Author: Lawrence WilliamsLONDON -
This year the London Bullion Market Association (LBMA)'s precious metals prices poll of analysts, traders and bankers' is possibly more bullish than it has tended to be in the past few years, but again less optimistic than Mineweb readers as expressed in our gold price prediction competition to date. This year twenty-six participants took part in the LBMA poll and for gold predicted a price high, on average, of $1,394, a low of $983 and an average price over the year of $1,199. Indeed one of the participants, David Wilson of Societe Generale is looking for a high of $1,650 and an average of $1,388. Every single entrant is looking for the gold price to achieve a high during the year above last year's peak, but given most of the entries were almost certainly sent in before the falls in late December, perhaps this isn't too surprising.

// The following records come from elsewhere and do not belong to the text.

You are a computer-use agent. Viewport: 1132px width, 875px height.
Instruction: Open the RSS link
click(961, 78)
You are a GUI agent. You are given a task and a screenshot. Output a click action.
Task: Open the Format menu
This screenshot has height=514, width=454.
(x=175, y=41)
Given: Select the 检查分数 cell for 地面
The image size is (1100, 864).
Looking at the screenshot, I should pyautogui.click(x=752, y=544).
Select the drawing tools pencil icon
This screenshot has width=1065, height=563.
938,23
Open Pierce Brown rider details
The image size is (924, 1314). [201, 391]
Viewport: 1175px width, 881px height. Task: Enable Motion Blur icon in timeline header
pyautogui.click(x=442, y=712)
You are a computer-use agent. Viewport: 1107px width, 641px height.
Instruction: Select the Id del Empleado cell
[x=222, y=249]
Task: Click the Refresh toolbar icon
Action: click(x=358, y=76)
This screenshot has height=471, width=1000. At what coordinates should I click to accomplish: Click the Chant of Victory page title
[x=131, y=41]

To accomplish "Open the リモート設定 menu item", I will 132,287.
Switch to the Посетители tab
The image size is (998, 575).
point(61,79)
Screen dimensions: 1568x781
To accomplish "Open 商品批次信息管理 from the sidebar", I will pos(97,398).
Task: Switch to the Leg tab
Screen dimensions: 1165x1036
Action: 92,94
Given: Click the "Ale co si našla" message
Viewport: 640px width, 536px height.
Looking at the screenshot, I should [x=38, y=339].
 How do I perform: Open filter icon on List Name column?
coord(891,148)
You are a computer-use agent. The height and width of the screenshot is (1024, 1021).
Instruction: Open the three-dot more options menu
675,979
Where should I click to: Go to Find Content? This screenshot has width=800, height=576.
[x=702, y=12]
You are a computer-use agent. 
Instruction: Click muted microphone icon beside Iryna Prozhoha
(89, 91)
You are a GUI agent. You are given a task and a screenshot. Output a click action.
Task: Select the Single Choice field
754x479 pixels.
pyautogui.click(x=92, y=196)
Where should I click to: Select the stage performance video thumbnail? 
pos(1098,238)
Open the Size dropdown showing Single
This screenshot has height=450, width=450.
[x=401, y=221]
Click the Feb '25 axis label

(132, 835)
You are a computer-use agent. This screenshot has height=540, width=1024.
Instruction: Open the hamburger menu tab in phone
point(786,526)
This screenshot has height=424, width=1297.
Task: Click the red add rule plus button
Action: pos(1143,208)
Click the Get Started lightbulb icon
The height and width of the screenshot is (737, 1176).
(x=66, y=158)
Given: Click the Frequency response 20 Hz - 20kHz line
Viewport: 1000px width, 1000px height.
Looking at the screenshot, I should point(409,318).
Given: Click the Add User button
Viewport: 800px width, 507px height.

Last year, the price high fell almost halfway between that predicted by Mineweb readers and the LBMA forecasts so if we take that as a guide perhaps we should be looking for a peak of around $1480 this year - incidentally exactly the level forecast by this writer in the Mineweb competition! One lives in hope!
Predicting the gold price is far from an exact science and if one is too far out one hopes that rash forecasts are mired in the mists of time. One year is a long period in the price prediction business. Much will depend on the performance of the dollar and many analysts are still anticipating continuing weakness in the greenback during the year, notwithstanding recent reported Chinese comments that the dollar has probably reached its bottom. Given this statement was made on a day that China announced a tightening of its monetary policy, while the U.S. economy is only sending mixed signals about recovery, this looks to be an assessment which is deemed politically expedient by the Chinese to try and give them more breathing space in diversifying out of their huge dollar holdings in the months and years ahead.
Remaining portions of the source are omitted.